Although they had known each other for some fifty years now, and were duly standing against the wall at Lucy’s at their fiftieth anniversary high school class reunion not far from the old high school they still remembered the first song that had heard upon meeting at that fateful junior high school sock hop, Danny and the Juniors’ At The Hop. And the reason they remembered that song so vividly was one Clara Murphy. See they both had rushed over to ask her to dance when that number was being played at that fateful dance. And Clara in her Solomonic wisdom turned them both down. Or maybe not so solomonic. Clara Murphy couldn’t, just that moment decide whether she liked Peter Paul or Frankie better and so gave in to her budding feminine wiles and turned them both down.
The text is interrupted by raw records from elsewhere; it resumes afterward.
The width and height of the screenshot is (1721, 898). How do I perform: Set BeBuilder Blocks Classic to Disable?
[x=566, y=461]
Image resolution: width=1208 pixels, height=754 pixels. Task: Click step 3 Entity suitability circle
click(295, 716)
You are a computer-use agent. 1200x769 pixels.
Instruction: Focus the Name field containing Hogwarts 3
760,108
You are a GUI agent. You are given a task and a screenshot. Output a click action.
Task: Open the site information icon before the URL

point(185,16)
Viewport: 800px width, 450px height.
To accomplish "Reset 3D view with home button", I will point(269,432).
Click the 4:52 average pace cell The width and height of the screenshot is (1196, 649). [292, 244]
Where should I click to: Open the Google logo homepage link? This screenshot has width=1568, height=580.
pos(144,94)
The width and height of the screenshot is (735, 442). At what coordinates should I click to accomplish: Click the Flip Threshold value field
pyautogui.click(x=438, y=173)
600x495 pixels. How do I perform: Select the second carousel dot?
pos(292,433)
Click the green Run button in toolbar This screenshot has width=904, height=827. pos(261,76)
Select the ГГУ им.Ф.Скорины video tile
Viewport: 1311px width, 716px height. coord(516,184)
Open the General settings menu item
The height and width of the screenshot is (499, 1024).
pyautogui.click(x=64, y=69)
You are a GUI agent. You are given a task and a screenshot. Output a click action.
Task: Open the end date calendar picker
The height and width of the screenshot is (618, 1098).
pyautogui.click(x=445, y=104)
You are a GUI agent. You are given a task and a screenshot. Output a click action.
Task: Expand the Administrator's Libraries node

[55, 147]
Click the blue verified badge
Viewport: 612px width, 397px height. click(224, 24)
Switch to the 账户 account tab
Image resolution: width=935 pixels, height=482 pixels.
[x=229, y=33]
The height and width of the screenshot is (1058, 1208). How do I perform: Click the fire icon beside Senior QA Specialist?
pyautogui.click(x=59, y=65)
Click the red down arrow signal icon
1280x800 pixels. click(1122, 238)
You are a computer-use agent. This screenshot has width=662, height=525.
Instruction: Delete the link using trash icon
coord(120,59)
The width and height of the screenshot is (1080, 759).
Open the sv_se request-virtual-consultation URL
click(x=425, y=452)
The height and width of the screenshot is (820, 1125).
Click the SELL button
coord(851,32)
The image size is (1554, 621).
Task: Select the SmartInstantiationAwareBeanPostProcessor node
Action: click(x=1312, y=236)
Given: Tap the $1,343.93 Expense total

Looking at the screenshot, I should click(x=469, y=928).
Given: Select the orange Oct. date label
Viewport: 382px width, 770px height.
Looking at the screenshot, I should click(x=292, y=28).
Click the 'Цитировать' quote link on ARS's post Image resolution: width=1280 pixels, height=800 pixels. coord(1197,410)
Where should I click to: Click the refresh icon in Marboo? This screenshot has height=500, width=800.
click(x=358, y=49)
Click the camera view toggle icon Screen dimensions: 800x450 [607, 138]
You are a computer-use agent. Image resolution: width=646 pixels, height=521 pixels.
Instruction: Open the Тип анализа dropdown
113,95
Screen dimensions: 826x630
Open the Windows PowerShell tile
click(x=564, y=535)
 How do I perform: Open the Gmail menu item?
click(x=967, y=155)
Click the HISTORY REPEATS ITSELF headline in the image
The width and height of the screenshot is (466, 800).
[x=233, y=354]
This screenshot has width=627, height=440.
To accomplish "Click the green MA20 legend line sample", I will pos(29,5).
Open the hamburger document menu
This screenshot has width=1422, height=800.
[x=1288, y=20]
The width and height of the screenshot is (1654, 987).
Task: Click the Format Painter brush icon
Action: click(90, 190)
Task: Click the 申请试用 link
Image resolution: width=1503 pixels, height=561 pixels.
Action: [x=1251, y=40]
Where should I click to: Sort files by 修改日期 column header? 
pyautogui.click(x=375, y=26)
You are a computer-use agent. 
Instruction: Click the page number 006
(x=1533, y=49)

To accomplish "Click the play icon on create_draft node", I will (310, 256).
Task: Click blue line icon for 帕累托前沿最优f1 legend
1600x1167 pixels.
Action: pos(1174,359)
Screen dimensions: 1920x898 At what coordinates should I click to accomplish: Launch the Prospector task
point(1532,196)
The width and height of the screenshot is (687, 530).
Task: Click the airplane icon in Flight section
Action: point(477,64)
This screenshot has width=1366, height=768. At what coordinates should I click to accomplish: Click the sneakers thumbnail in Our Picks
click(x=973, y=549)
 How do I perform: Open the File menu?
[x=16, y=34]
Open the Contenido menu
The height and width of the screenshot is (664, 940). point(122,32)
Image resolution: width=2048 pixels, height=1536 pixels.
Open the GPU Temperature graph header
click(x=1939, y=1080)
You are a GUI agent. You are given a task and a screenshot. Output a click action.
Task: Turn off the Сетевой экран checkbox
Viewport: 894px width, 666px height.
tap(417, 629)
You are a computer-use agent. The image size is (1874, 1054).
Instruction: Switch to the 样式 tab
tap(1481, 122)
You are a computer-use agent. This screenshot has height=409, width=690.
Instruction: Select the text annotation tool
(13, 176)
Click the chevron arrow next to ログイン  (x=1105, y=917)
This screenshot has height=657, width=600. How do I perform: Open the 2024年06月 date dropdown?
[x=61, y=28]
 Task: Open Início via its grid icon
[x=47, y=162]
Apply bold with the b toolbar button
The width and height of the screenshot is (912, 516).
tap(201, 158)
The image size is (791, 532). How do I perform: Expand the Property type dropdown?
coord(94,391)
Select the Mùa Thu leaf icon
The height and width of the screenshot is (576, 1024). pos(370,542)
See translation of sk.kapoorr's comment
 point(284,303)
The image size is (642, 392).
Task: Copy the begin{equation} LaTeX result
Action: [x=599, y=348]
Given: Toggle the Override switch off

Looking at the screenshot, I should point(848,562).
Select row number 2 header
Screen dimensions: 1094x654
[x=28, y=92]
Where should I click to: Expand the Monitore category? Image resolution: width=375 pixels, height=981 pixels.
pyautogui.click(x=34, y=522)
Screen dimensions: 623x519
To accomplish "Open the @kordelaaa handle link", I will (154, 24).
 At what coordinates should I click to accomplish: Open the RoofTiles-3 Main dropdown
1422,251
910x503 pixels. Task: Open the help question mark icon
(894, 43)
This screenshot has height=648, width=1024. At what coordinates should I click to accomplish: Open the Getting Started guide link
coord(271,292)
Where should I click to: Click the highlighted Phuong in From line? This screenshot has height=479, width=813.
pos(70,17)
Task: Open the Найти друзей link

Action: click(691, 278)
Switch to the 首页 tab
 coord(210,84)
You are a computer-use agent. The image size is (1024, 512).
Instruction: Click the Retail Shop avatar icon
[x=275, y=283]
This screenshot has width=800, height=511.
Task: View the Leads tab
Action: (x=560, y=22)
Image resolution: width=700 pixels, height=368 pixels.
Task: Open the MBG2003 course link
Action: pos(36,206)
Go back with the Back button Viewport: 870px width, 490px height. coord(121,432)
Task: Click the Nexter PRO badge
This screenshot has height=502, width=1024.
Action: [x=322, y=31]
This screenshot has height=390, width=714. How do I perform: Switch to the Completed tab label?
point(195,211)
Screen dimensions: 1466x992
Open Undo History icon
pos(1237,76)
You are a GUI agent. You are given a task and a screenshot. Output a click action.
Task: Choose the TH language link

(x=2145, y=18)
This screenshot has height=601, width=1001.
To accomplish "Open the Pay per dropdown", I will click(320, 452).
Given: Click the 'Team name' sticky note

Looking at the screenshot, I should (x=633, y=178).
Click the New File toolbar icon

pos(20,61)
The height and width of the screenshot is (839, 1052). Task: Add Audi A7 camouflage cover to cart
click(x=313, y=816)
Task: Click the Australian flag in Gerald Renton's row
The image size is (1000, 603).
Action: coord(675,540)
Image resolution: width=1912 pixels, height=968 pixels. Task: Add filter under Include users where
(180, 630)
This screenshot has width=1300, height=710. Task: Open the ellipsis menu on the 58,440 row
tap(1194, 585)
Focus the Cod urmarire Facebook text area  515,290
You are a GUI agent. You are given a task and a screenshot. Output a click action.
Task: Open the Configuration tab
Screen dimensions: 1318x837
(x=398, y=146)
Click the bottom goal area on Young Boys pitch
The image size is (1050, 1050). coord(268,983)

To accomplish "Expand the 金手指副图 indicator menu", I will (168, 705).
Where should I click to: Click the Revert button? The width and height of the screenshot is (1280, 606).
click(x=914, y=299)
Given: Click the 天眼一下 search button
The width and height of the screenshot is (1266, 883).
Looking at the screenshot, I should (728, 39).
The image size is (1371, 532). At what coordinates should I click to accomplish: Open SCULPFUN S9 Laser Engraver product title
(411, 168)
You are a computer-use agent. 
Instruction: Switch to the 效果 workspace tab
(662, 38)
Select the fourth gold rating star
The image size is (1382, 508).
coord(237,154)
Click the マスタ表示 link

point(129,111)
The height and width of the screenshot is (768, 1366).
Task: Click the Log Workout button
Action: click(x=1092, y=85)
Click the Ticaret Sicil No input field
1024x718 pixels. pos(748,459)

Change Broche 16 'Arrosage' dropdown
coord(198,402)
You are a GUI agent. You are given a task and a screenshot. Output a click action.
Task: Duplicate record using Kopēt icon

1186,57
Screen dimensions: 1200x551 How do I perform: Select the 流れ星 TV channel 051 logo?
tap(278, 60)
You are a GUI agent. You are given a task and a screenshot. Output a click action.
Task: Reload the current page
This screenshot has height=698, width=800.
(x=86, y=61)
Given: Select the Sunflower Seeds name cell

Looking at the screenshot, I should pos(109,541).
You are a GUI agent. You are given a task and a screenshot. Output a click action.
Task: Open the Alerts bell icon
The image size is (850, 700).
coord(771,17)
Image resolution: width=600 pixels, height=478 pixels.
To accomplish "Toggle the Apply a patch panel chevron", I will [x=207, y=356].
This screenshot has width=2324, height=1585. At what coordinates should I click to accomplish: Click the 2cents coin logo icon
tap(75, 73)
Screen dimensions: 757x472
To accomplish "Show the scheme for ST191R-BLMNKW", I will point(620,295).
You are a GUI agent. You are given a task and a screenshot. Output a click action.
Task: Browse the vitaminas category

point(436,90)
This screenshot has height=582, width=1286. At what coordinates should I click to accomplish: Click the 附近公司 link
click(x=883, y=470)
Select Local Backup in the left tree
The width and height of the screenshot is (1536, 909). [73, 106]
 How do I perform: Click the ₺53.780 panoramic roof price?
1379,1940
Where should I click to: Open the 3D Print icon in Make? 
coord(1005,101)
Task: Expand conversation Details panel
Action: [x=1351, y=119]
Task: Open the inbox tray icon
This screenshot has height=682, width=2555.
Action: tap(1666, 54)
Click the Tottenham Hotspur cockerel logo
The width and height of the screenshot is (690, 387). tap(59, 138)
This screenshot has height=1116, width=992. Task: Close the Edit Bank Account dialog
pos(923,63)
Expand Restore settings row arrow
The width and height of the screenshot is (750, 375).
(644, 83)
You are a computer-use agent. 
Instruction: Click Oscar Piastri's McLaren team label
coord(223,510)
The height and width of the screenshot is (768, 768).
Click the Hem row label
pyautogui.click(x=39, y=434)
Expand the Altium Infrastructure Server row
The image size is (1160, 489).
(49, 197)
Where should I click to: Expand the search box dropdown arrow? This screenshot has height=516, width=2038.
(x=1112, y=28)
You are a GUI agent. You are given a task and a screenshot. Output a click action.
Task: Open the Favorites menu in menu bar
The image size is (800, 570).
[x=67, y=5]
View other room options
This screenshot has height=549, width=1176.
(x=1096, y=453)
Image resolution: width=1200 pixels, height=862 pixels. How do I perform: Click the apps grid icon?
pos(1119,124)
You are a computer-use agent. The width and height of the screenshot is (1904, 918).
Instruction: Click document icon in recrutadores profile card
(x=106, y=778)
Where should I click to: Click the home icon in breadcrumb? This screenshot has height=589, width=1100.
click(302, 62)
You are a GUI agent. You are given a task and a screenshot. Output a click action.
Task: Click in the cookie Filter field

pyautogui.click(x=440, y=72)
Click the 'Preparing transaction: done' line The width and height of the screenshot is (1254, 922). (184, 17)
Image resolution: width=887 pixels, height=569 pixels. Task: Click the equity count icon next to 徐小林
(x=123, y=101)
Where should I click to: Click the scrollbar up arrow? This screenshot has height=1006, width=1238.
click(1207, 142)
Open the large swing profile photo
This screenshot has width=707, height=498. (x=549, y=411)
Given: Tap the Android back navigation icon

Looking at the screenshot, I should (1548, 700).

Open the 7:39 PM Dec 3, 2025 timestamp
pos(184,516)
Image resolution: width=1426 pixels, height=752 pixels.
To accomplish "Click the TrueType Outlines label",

Naturally that denial enflamed the boyos. So for the next several weeks they
made every mad attempt attempt to win her favors. To no avail because, also exhibiting another aspect of her wiles, she took up with Bill Larkin, their friend and fellow classmate Kenny’s older brother (one year older). Reason: stated Clara reason. Bill had a head on his shoulders and, quote, was not so hung up on silly rock and roll that was just a passing thing, unquote. Both men laughed at the recollection, the bittersweet recollection, since later Clara married Bill, they had drifted west to the coast, formed and unformed a couple of rock and roll bands in the strobe light dreams 1960s, and a few years after that Bill had been killed, face-down killed, down in some dusty town in Mexico, Sonora, they thought, when a major drug deal went south on him. Clara was never heard from again.
Just then some oldies but
goodies aficionado, or someone who had seriously misspent his or her youth, put
Roll and Rock Is Here To Stay on, and
for the life of the two boyos they couldn’t remember until later that Danny and
the Juniors had recorded that song as well. They then raised a drink to Clara
Murphy, Clara of the sparkling eyes and flaming red hair, and of their
youth.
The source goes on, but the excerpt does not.